(Stored records)
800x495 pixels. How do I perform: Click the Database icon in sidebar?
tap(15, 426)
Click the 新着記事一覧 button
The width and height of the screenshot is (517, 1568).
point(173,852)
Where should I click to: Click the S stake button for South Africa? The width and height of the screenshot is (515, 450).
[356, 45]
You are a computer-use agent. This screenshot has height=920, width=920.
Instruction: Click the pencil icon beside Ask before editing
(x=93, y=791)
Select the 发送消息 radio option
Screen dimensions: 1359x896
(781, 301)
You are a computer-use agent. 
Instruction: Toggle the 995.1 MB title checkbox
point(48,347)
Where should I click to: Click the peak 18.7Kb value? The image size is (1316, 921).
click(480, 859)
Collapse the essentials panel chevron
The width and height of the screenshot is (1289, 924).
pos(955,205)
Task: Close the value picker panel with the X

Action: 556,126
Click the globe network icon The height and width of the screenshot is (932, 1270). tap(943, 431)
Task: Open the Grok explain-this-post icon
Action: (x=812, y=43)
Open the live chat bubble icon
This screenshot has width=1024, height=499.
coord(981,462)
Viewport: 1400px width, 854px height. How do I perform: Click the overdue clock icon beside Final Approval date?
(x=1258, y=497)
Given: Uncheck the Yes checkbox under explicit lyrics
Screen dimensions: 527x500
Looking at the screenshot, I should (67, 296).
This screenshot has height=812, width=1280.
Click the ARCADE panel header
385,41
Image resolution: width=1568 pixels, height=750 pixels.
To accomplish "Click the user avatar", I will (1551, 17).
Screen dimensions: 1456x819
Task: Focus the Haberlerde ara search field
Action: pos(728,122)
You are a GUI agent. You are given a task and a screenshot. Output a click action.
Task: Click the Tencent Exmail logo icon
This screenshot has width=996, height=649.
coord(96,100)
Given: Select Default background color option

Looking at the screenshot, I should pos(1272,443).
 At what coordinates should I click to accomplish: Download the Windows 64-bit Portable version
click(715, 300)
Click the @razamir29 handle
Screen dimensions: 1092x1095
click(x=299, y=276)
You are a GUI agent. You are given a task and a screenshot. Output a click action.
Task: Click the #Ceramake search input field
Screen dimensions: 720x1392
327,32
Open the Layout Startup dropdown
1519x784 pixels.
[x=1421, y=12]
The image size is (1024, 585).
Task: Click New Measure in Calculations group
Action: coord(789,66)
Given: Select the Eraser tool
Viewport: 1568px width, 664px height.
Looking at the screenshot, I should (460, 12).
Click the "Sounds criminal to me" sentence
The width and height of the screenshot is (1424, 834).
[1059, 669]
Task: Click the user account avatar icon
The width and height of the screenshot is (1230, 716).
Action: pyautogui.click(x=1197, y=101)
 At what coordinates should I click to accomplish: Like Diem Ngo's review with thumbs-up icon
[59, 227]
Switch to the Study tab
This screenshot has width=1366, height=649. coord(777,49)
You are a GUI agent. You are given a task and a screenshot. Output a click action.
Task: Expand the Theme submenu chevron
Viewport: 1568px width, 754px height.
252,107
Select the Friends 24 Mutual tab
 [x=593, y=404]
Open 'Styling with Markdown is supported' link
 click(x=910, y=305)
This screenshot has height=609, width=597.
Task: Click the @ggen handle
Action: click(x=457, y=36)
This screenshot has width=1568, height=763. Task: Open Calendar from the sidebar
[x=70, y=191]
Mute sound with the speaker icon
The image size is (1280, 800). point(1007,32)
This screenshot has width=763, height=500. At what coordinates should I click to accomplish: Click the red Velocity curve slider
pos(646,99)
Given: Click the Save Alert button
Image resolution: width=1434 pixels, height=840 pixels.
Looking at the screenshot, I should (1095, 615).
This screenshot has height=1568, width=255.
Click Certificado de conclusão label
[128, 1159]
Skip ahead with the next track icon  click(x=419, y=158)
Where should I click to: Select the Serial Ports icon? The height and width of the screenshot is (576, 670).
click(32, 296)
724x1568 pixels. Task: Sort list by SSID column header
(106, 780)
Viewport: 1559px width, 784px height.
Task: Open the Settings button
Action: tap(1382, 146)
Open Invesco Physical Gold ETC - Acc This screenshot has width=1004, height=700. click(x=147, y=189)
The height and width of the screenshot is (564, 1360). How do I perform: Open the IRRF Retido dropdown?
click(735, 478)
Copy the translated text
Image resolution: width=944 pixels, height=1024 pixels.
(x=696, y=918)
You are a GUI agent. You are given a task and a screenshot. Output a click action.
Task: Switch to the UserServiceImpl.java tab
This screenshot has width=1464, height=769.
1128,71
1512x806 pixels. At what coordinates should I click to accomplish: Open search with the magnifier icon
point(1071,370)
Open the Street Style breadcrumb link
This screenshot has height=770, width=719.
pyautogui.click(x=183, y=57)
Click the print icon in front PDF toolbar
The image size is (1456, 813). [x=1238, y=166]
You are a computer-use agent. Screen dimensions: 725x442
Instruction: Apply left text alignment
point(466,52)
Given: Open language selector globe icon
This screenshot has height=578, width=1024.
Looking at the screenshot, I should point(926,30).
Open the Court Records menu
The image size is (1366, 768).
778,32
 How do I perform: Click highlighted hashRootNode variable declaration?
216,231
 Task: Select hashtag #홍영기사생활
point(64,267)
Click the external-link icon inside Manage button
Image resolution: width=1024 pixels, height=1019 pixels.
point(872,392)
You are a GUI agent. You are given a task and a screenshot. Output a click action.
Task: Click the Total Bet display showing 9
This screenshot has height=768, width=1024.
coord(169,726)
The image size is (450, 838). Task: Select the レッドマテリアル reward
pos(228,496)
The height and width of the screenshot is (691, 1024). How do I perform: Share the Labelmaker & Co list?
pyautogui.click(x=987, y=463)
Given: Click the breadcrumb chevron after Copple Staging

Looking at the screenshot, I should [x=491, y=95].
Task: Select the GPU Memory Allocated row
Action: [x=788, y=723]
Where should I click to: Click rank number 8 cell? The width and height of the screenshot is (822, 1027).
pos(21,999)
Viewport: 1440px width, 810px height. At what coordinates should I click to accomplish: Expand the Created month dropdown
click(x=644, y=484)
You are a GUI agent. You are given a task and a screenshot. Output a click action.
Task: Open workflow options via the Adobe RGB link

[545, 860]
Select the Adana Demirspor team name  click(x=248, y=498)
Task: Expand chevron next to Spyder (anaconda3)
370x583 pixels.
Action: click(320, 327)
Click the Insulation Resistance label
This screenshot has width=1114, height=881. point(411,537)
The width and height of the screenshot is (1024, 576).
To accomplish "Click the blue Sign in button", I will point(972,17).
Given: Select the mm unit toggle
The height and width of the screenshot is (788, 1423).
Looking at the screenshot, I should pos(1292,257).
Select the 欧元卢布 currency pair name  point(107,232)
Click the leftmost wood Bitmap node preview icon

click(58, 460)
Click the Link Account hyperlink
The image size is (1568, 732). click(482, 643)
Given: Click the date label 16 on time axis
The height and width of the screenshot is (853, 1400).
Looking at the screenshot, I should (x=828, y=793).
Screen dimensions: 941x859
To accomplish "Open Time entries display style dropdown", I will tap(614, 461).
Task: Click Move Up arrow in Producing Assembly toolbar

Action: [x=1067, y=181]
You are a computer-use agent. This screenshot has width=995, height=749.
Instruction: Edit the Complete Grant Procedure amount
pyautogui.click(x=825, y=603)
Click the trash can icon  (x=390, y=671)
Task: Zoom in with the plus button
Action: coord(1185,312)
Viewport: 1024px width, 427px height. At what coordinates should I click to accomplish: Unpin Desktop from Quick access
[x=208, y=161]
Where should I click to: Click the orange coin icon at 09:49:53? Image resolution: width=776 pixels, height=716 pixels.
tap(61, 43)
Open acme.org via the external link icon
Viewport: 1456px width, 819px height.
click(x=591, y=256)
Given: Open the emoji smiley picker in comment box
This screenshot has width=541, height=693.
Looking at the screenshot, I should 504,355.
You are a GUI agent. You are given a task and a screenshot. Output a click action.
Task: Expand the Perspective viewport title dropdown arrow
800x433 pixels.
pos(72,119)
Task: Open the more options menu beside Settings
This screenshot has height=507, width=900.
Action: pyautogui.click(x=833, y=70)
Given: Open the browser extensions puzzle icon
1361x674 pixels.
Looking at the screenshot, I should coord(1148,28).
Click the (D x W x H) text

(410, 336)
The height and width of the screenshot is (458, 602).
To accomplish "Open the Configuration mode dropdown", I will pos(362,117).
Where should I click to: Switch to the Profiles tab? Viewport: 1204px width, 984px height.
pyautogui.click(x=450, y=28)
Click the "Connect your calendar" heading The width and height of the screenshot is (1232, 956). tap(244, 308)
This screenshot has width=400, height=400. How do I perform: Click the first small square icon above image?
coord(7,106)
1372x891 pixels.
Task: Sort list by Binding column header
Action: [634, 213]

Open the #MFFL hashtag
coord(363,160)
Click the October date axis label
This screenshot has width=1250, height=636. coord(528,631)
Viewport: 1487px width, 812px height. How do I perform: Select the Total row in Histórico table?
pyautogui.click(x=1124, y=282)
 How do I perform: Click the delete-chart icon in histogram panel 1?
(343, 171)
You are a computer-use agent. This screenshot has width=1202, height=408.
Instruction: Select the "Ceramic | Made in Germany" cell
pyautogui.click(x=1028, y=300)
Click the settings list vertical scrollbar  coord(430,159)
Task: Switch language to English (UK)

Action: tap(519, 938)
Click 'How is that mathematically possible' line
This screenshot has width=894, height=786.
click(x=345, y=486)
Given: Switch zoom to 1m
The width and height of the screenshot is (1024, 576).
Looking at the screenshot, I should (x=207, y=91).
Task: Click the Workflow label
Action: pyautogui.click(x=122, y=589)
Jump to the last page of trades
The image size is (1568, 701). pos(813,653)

WHAT THE TASK REQUIRES: Nothing but the lines from the one holding "Click the settings" to the end of the entries should be returned, each exactly as it stands.

RESULT OF THIS TASK:
Click the settings list vertical scrollbar  coord(430,159)
Task: Switch language to English (UK)

Action: tap(519, 938)
Click 'How is that mathematically possible' line
This screenshot has width=894, height=786.
click(x=345, y=486)
Given: Switch zoom to 1m
The width and height of the screenshot is (1024, 576).
Looking at the screenshot, I should (x=207, y=91).
Task: Click the Workflow label
Action: pyautogui.click(x=122, y=589)
Jump to the last page of trades
The image size is (1568, 701). pos(813,653)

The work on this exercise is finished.